Ti consideri una “persona retta”?

Intendi un membro rispettabile della comunità che mantiene gli standards ed i valori del gruppo?

Una specie. Che cos’altro significa “retto”?

Sedere o stare in piedi con la schiena dritta

O tendere più alla lunghezza che alla larghezza.

Ma dove vuoi arrivare con questo discorso?

Vuoi dire che c’è una connessione tra stare seduti dritti in meditazione e vivere in modo retto, essere morali, giusti, gentili, veri.

Tutto ciò che si deve fare allora è tenere una buona postura fisica così da essere un buon essere umano?

Se solo bastasse. No, ma quando meditiamo ci viene detto di stare seduti in una posizione “buona” che significa con la schiena dritta. Questo aiuta a respirare e a tenere la disciplina del silenzio durante la meditazione e quindi ci aiuta a meditare. C’è un legame tra la posizione fisica e la prontezza e chiarezza mentale, ed anche il senso dell’obiettivo che sta dietro la meditazione. Generalmente è più difficile meditare se la posizione è stravaccata, sciatta e scomoda.

Ma posso meditare ed essere un imbroglione, un bugiardo, uno sfruttatore insensibile delle debolezze altrui? Può la meditazione aiutarmi a fuggire dalla mia coscienza e rendermi più concentrato sulle mie cattive azioni?

Forse per un po’, certo, ma penso che sarebbe insostenibile nel lungo periodo. Nella meditazione, quando ci sediamo in silenzio, cominciamo a muoverci. Più profondo è il silenzio, maggiore è l’agitazione. Questo movimento silenzioso ci conduce alla nostra rettitudine essenziale interiore. (Noi siamo fondamentalmente retti). Lungo il percorso, incontriamo le posture interiori della mente, forse recenti o ben consolidate, forse ai margini della personalità, ma forse anche in ciò che costituisce la nostra personalità, e queste posture possono contraddire la nostra rettitudine essenziale. Esse possono essere aspetti rovesciati e deformati di noi stessi.

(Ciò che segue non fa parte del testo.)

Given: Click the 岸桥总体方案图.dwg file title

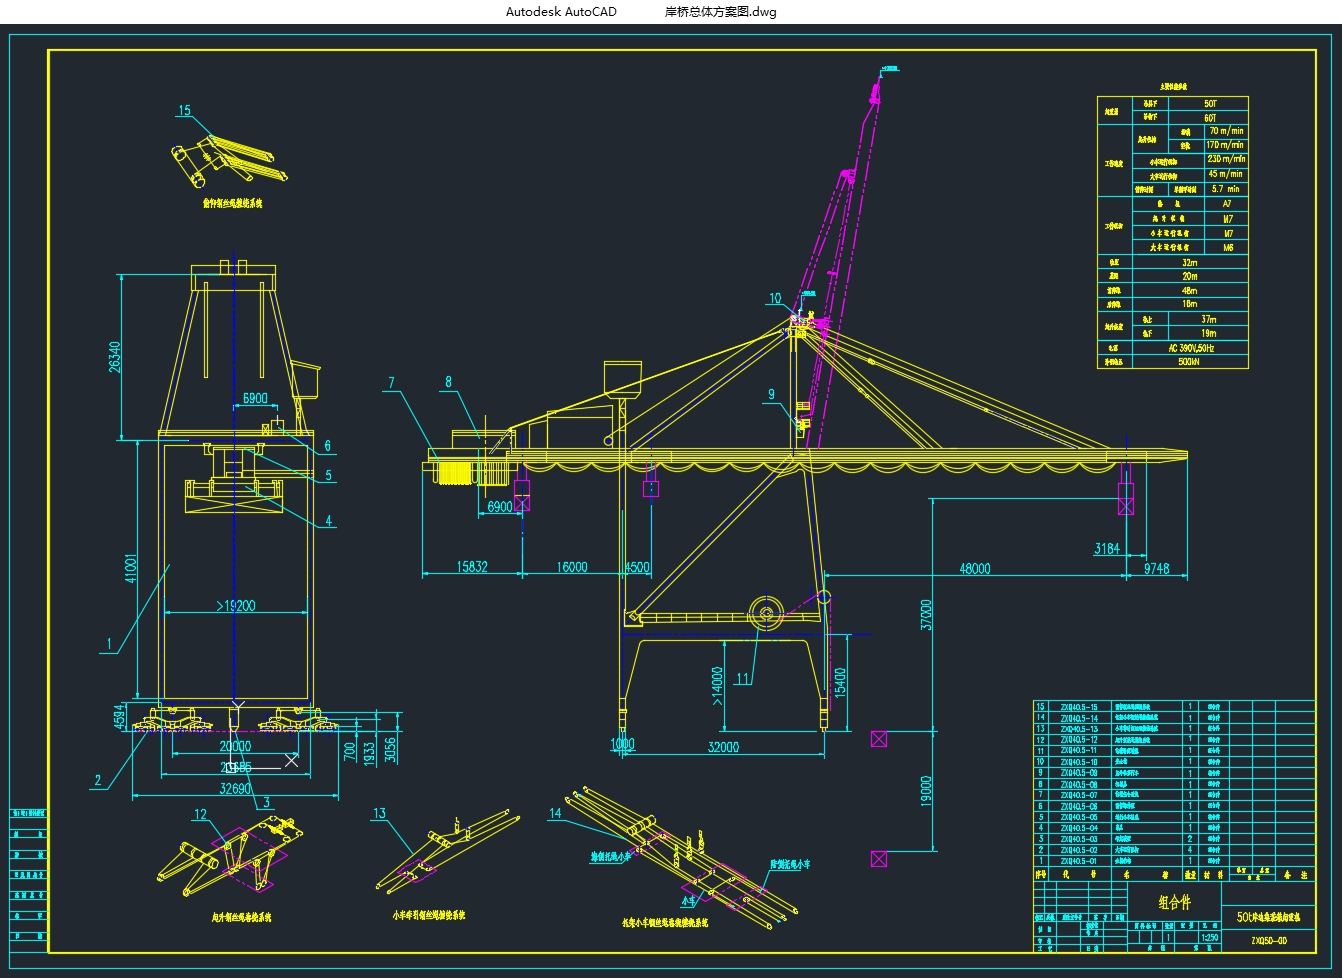Looking at the screenshot, I should pyautogui.click(x=720, y=12).
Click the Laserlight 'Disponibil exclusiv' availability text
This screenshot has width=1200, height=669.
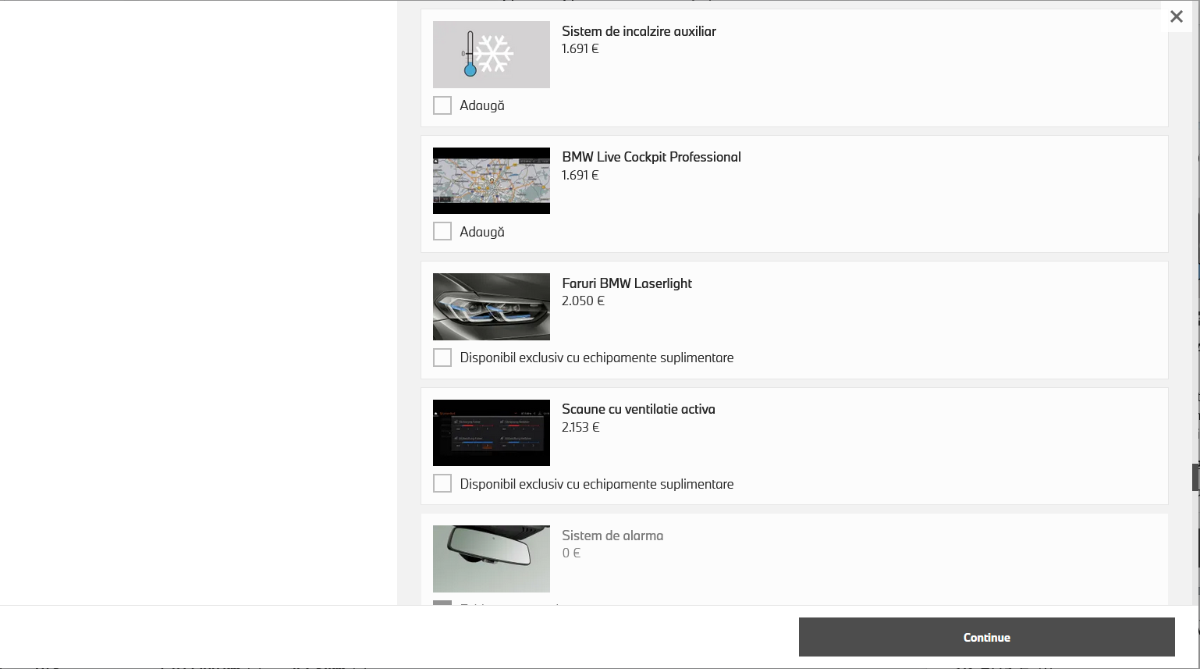pyautogui.click(x=597, y=357)
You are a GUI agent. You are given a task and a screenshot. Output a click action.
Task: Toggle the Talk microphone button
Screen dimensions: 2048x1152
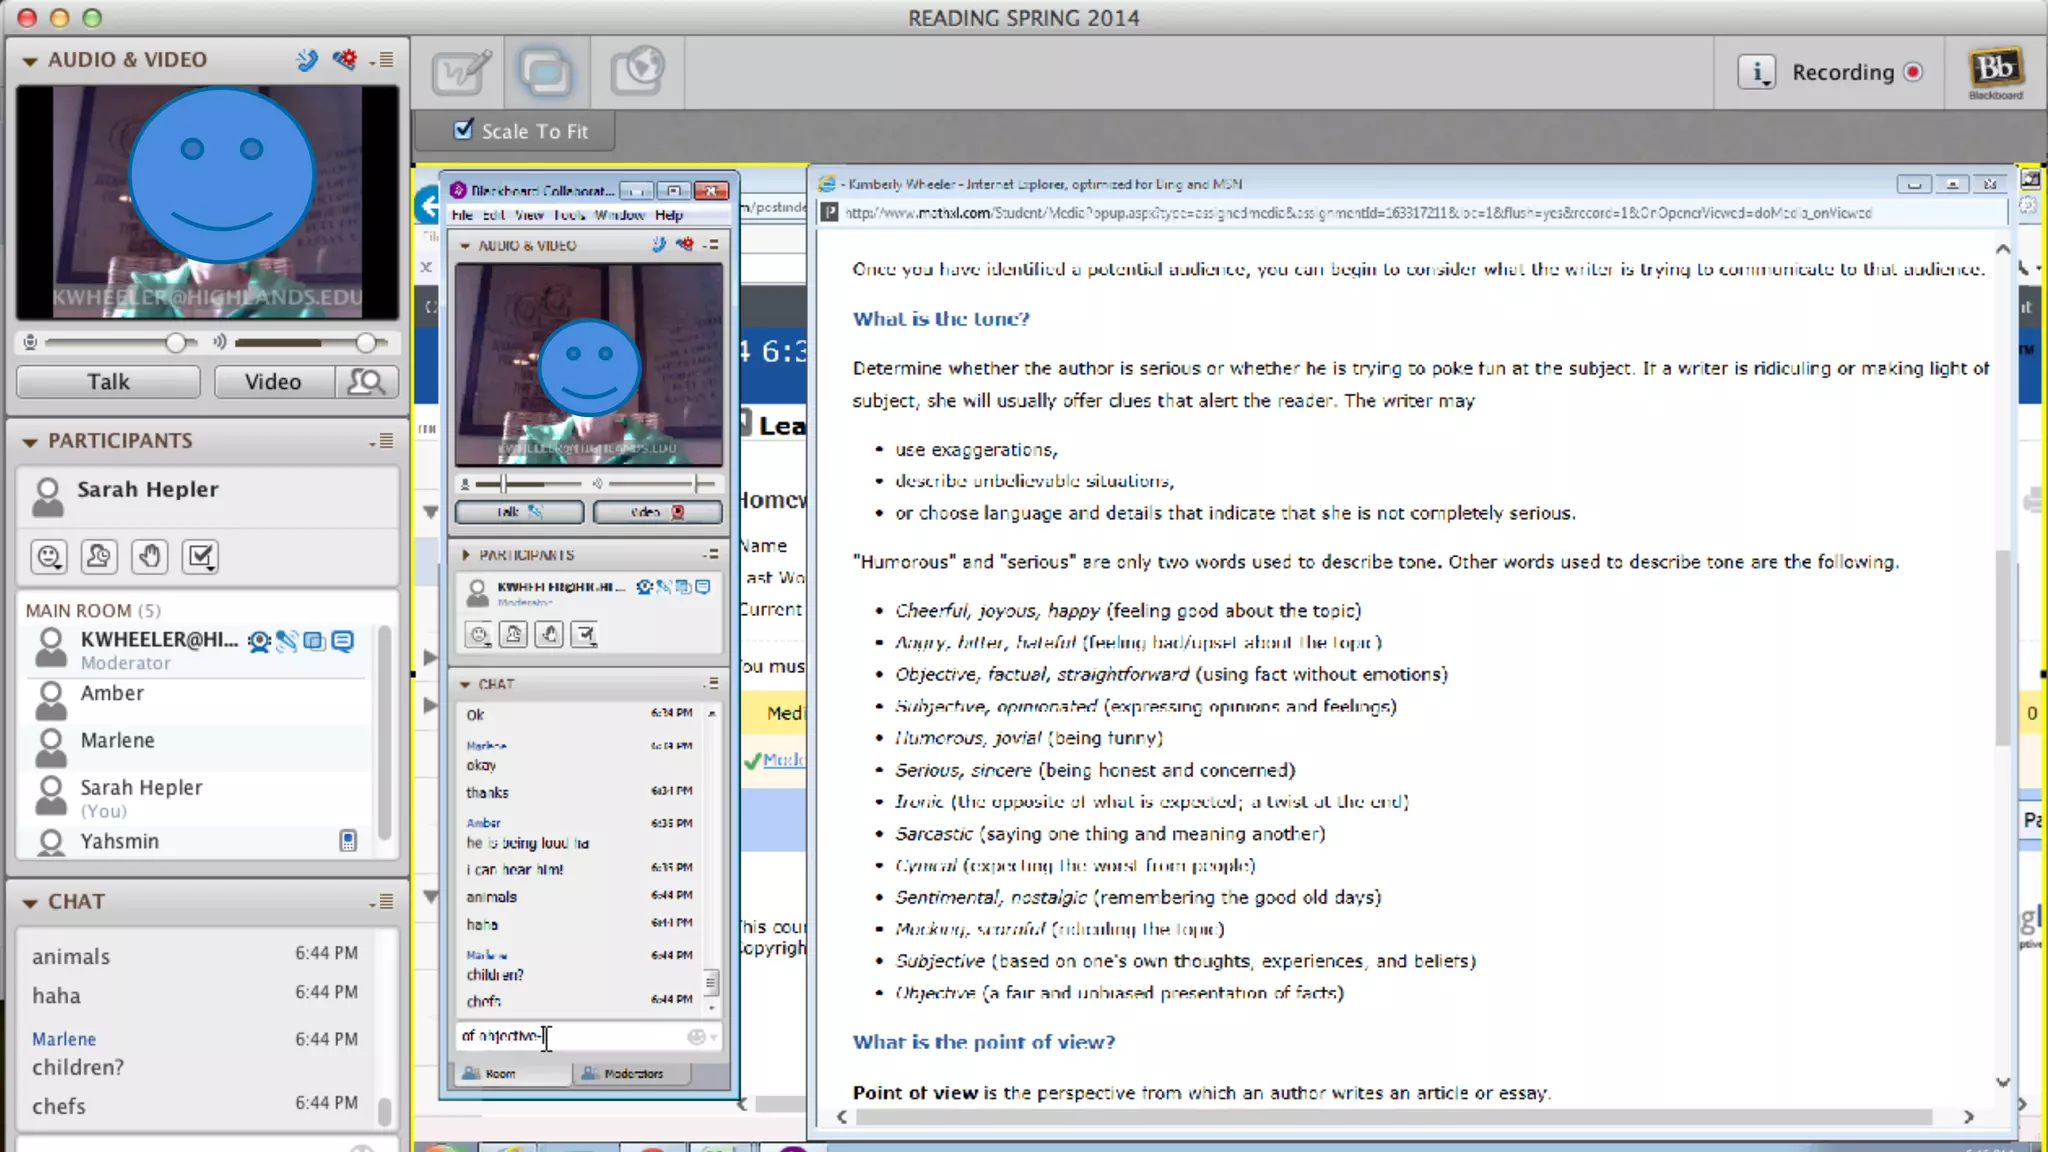tap(108, 382)
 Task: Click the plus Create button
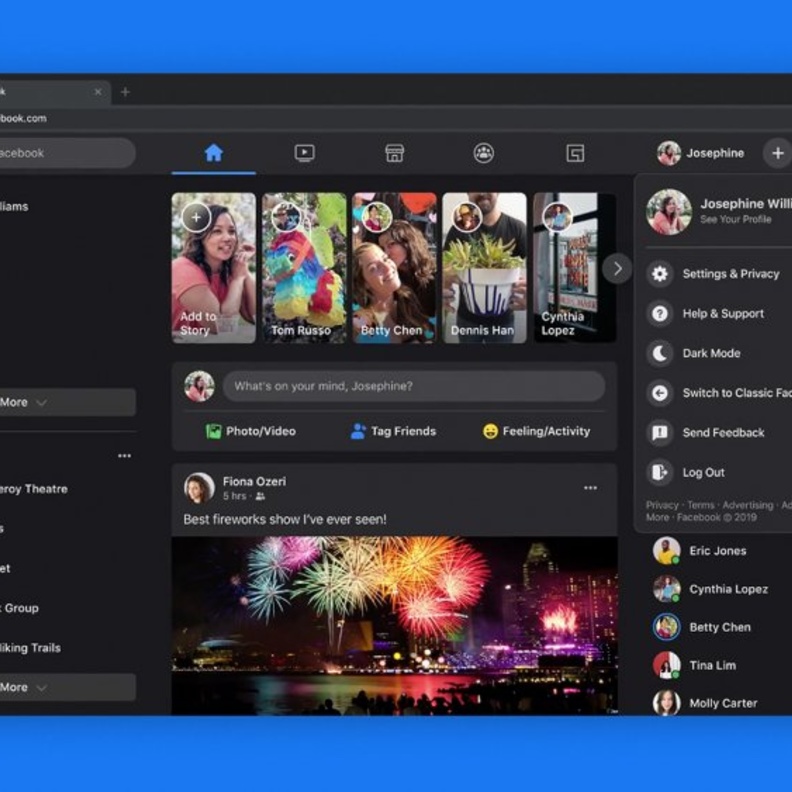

Affrontare tutto questo è molto duro, allora, e noi reagiremo contro l’essere raddrizzati. Probabilmente è questo il motivo per cui abbandoniamo o riduciamo il nostro impegno nello stare seduti nel modo retto.

Sono d’accordo. È difficile meditare se hai appena mentito o imbrogliato qualcuno, se hai fatto un’orgia di pettegolezzi o di vizi. Ma possiamo sempre correggere la nostra postura, sia quella interna che quella esterna. Se non desistiamo, possiamo rimetterci in sintonia con i nostri valori essenziali, la nostra rettitudine essenziale. Scoprendo il nostro valore interno, veramente cominciamo a vivere secondo i valori in cui crediamo e possiamo dire “mi dispiace” quando non riusciamo a farlo. Stai ancora ascoltando?